Task details >>
Nothing should be left out: write out the whole listing exactly.

*** Data supplied Section Begins ***

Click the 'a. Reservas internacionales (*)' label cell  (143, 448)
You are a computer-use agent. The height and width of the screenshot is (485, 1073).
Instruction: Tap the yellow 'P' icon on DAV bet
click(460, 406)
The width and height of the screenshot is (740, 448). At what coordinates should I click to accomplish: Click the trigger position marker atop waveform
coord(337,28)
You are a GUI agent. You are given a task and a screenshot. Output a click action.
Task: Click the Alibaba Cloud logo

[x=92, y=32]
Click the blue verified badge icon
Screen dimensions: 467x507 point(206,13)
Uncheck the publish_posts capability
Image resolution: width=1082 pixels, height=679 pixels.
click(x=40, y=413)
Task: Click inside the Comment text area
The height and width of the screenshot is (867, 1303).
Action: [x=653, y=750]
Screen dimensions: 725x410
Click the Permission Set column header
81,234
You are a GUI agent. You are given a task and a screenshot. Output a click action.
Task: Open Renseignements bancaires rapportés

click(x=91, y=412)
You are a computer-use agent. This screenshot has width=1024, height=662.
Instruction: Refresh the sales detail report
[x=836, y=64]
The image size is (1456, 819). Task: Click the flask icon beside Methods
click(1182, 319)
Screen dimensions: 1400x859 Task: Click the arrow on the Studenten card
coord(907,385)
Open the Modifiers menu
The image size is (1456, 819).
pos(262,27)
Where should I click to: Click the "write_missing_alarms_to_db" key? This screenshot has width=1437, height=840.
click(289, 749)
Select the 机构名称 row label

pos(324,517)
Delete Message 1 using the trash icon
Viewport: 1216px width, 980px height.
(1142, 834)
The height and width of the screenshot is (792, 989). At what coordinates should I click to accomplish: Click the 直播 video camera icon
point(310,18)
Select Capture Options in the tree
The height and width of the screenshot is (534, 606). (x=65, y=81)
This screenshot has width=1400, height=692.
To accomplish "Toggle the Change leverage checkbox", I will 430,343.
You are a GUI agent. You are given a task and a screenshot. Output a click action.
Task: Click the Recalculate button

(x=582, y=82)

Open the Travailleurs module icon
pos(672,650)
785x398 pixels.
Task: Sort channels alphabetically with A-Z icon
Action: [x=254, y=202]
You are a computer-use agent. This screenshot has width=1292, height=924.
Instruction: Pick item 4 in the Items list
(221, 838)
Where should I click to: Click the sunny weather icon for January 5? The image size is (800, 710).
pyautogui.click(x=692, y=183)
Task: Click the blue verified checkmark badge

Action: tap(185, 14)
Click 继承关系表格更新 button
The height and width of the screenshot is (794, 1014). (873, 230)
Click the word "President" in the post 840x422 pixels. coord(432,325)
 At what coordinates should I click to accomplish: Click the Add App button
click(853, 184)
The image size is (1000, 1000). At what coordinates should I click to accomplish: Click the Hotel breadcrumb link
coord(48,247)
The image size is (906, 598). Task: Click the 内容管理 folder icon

*** Data supplied Section Ends ***

Exercise output >>
Click the 'a. Reservas internacionales (*)' label cell  (143, 448)
You are a computer-use agent. The height and width of the screenshot is (485, 1073).
Instruction: Tap the yellow 'P' icon on DAV bet
click(460, 406)
The width and height of the screenshot is (740, 448). At what coordinates should I click to accomplish: Click the trigger position marker atop waveform
coord(337,28)
You are a GUI agent. You are given a task and a screenshot. Output a click action.
Task: Click the Alibaba Cloud logo

[x=92, y=32]
Click the blue verified badge icon
Screen dimensions: 467x507 point(206,13)
Uncheck the publish_posts capability
Image resolution: width=1082 pixels, height=679 pixels.
click(x=40, y=413)
Task: Click inside the Comment text area
The height and width of the screenshot is (867, 1303).
Action: [x=653, y=750]
Screen dimensions: 725x410
Click the Permission Set column header
81,234
You are a GUI agent. You are given a task and a screenshot. Output a click action.
Task: Open Renseignements bancaires rapportés

click(x=91, y=412)
You are a computer-use agent. This screenshot has width=1024, height=662.
Instruction: Refresh the sales detail report
[x=836, y=64]
The image size is (1456, 819). Task: Click the flask icon beside Methods
click(1182, 319)
Screen dimensions: 1400x859 Task: Click the arrow on the Studenten card
coord(907,385)
Open the Modifiers menu
The image size is (1456, 819).
pos(262,27)
Where should I click to: Click the "write_missing_alarms_to_db" key? This screenshot has width=1437, height=840.
click(289, 749)
Select the 机构名称 row label

pos(324,517)
Delete Message 1 using the trash icon
Viewport: 1216px width, 980px height.
(1142, 834)
The height and width of the screenshot is (792, 989). At what coordinates should I click to accomplish: Click the 直播 video camera icon
point(310,18)
Select Capture Options in the tree
The height and width of the screenshot is (534, 606). (x=65, y=81)
This screenshot has width=1400, height=692.
To accomplish "Toggle the Change leverage checkbox", I will 430,343.
You are a GUI agent. You are given a task and a screenshot. Output a click action.
Task: Click the Recalculate button

(x=582, y=82)

Open the Travailleurs module icon
pos(672,650)
785x398 pixels.
Task: Sort channels alphabetically with A-Z icon
Action: [x=254, y=202]
You are a computer-use agent. This screenshot has width=1292, height=924.
Instruction: Pick item 4 in the Items list
(221, 838)
Where should I click to: Click the sunny weather icon for January 5? The image size is (800, 710).
pyautogui.click(x=692, y=183)
Task: Click the blue verified checkmark badge

Action: tap(185, 14)
Click 继承关系表格更新 button
The height and width of the screenshot is (794, 1014). (873, 230)
Click the word "President" in the post 840x422 pixels. coord(432,325)
 At what coordinates should I click to accomplish: Click the Add App button
click(853, 184)
The image size is (1000, 1000). At what coordinates should I click to accomplish: Click the Hotel breadcrumb link
coord(48,247)
The image size is (906, 598). Task: Click the 内容管理 folder icon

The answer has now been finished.